McArdle: Not all may want Medicare for All, after all

Most are satisfied with their employer-based coverage; which makes Medicare for All a hard sell.

By Megan McArdle

The Washington Post

The 2020 presidential race looks increasingly like it will be the Medicare for All election, as an increasing number of Democratic primary candidates — including front-runners such as Sens. Kamala Harris, D-California, and Bernie Sanders, I-Vermont — sign on to the slogan. The policy ought to be an easy sell, given that Medicare polls so well and American insurers so badly.

Except no, it’s not going to be easy at all; at least not when vague talk about Medicare for All turns to the specifics of a system that could rationalize the myriad insanities of the fragmented U.S. health-care system and get a handle on its exorbitant costs. That would inevitably mean bulldozing most private insurance to build something simpler and more straightforward. Unfortunately, people are actually pretty attached to their own little corner of the country’s collective disaster.

No, really. You wouldn’t know it to read most of the news coverage, or to listen to politicians, but that is one of the more consistent results in health-care polling: Over and over again, roughly 7 out of every 10 Americans report that they’re fairly satisfied with the quality of their personal coverage.

If that’s surprising, it’s because most Americans aren’t nearly so sanguine about everyone else’s coverage. Only about a third of people say the general quality of health-care coverage in America is good, and this worries them a great deal. But they tend to think that they themselves are doing just fine. Arguably, the reason they hate the system so much is that they’re fond of their own coverage and fear losing it.

It’s nice, of course, that most Americans are reasonably happy with their insurance. However, if you agree with them that the health-care system desperately needs a gut renovation, their satisfaction is something of a problem.

Consider the political explosion when the Affordable Care Act went into effect, and a relatively small number of people lost their insurance plans. In vain did the Obama administration shout that the old insurance was “junk” and consumers would like the new plans much better; livid citizens stormed the offices of their nearest representative. Within weeks, the administration was scrambling to allow existing insurance to continue under Obamacare, and President Obama was forced to apologize.

Now consider trying to repeat that stunt with the 49 percent of the population that has employer-sponsored health insurance. The new program might be an improvement, but the only way to find out would be for people to give up something they know they like. That’s a big ask about something as important to people as their health insurance.

Which almost certainly rules out sweeping health-care reform, whether it’s Medicare-for-All or a center-right plan such as Universal Catastrophic Coverage. To be politically viable, any reform must guarantee that people will have the option of keeping what they already have.

A system designed with that heavy constraint will end up looking like … well, a lot like Obamacare; an inefficient, jerry-built mess that may fill in some gaps but won’t address the health-care system’s fundamental problems.

The advocates of Medicare for All have a ready retort: Other countries seem to have managed all right, so it must be possible here.

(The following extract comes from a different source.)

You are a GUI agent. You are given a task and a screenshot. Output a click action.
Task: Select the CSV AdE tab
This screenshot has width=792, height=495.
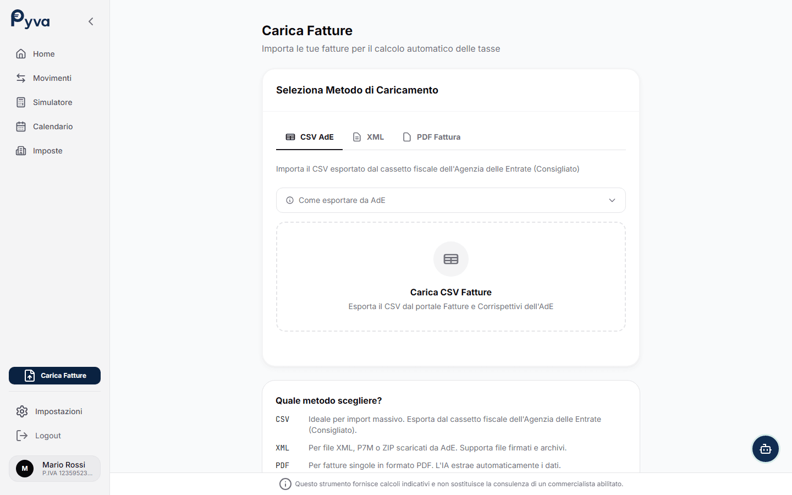click(x=310, y=137)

But most of those countries’ systems started a long time ago, when health care was a much smaller share of the economy and fewer people had robust, comprehensive private medical insurance.

For example, when Britain’s National Health Service was established in 1948, health-care spending was less than 2 percent of gross domestic product, and many people simply couldn’t afford to see a doctor. That meant that the tax bill for universal coverage was relatively modest. But perhaps more important, for both doctors and patients, the program offered an almost pure gain. Doctors could keep seeing private patients who wanted to pay extra for faster personal service. But they could also collect a salary from the NHS for seeing patients who previously couldn’t have afforded them. It was win-win.

For the United States to do the same thing, the cost would at a minimum increase the federal budget by more than half again. And that would be political child’s play compared with the task of telling more than 100 million Americans that their current insurance is being canceled.

That isn’t going to happen. Bernie Sanders, or some other Democratic presidential candidate, may well get elected promising Medicare for All. And a Democratic-controlled Congress might even pass something under that name. But in the end, there are just too many Democrats in swing districts for the party to take a suicidal charge at employer-sponsored insurance. More likely is Medicare for Some; and once voters get a look at the price tag, even that seems doubtful.